* _Stored data entries_:
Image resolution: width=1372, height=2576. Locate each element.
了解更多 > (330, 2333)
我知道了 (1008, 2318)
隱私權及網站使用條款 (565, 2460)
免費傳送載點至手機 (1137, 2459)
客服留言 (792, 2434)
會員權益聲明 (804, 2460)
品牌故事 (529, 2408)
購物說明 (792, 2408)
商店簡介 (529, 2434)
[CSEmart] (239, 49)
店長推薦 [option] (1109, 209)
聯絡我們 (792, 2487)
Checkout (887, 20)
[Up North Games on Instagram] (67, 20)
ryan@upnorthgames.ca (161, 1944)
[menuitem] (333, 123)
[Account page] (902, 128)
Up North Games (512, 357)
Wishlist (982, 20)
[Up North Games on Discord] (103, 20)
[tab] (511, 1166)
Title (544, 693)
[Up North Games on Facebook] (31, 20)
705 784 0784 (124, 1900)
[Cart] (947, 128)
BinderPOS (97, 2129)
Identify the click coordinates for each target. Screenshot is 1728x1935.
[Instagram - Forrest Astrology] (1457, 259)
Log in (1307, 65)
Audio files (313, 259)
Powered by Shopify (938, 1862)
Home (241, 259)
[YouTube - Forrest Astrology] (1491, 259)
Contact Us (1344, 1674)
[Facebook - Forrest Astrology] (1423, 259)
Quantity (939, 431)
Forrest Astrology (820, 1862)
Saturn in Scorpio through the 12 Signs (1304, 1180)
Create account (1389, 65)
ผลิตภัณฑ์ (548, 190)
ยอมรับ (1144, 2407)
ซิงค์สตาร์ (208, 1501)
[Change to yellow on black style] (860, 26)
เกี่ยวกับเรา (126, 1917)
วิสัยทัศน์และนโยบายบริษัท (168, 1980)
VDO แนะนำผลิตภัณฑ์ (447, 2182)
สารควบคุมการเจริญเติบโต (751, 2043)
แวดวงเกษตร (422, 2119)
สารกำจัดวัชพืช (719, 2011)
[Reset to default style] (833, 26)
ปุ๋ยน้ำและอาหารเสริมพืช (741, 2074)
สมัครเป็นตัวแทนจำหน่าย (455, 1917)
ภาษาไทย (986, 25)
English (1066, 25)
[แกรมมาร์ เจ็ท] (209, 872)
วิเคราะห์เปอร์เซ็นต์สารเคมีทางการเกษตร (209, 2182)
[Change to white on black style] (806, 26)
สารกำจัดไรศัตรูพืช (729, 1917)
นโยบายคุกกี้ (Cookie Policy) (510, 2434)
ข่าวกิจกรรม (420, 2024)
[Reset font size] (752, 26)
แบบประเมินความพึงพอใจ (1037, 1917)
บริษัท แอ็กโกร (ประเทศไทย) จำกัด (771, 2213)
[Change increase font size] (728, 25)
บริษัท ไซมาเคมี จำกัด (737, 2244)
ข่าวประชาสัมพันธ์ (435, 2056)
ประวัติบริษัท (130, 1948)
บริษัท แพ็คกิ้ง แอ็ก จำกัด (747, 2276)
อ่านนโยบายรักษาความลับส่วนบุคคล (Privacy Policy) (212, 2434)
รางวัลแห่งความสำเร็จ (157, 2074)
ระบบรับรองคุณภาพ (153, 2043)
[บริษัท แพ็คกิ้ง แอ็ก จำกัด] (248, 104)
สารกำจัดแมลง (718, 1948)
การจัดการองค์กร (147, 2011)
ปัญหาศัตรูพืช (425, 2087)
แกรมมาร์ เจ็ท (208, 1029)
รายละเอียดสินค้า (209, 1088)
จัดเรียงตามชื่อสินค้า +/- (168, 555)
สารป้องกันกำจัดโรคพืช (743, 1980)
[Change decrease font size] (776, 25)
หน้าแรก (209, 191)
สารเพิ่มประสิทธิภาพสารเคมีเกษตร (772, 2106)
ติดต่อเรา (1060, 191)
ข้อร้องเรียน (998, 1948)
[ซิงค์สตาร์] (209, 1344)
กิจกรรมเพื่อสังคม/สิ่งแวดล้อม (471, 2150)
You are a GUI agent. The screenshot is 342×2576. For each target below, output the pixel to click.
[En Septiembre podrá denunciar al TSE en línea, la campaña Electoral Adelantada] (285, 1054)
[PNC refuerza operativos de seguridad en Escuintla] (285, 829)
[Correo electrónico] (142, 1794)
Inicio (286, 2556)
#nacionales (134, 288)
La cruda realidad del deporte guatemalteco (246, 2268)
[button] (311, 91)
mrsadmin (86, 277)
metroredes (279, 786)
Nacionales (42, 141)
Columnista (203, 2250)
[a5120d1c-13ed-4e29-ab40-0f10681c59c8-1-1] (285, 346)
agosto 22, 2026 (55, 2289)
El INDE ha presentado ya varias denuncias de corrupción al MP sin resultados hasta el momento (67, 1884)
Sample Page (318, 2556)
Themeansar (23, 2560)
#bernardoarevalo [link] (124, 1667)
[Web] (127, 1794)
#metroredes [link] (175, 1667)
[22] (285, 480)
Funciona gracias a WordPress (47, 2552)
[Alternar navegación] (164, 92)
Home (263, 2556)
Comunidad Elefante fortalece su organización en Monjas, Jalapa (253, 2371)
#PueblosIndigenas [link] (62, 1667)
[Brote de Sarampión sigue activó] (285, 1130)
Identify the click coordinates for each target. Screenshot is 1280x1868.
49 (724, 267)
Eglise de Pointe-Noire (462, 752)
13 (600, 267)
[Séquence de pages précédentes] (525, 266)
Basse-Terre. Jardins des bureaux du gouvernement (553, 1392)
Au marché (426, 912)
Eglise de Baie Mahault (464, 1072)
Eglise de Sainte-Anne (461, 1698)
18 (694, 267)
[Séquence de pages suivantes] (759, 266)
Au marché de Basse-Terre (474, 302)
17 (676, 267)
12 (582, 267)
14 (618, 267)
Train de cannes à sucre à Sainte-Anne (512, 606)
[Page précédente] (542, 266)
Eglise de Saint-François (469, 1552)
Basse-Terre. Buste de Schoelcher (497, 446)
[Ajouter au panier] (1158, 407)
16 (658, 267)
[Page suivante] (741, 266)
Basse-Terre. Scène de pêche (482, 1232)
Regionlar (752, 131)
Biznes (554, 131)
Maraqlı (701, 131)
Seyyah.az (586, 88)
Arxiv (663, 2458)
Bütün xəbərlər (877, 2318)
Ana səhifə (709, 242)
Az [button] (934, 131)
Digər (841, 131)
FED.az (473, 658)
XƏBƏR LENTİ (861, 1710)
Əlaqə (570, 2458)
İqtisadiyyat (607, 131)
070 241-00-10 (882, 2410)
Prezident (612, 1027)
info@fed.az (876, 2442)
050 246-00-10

* _TASK GOAL_:
Above are the records; repeat exactly the lines from the one holding "[Change decrease font size] (776, 25)" down to the one holding "#bernardoarevalo [link] (124, 1667)", end lines included.

* _RESPONSE TO THIS EXERCISE_:
[Change decrease font size] (776, 25)
หน้าแรก (209, 191)
สารเพิ่มประสิทธิภาพสารเคมีเกษตร (772, 2106)
ติดต่อเรา (1060, 191)
ข้อร้องเรียน (998, 1948)
[ซิงค์สตาร์] (209, 1344)
กิจกรรมเพื่อสังคม/สิ่งแวดล้อม (471, 2150)
You are a GUI agent. The screenshot is 342×2576. For each target below, output the pixel to click.
[En Septiembre podrá denunciar al TSE en línea, la campaña Electoral Adelantada] (285, 1054)
[PNC refuerza operativos de seguridad en Escuintla] (285, 829)
[Correo electrónico] (142, 1794)
Inicio (286, 2556)
#nacionales (134, 288)
La cruda realidad del deporte guatemalteco (246, 2268)
[button] (311, 91)
mrsadmin (86, 277)
metroredes (279, 786)
Nacionales (42, 141)
Columnista (203, 2250)
[a5120d1c-13ed-4e29-ab40-0f10681c59c8-1-1] (285, 346)
agosto 22, 2026 (55, 2289)
El INDE ha presentado ya varias denuncias de corrupción al MP sin resultados hasta el momento (67, 1884)
Sample Page (318, 2556)
Themeansar (23, 2560)
#bernardoarevalo [link] (124, 1667)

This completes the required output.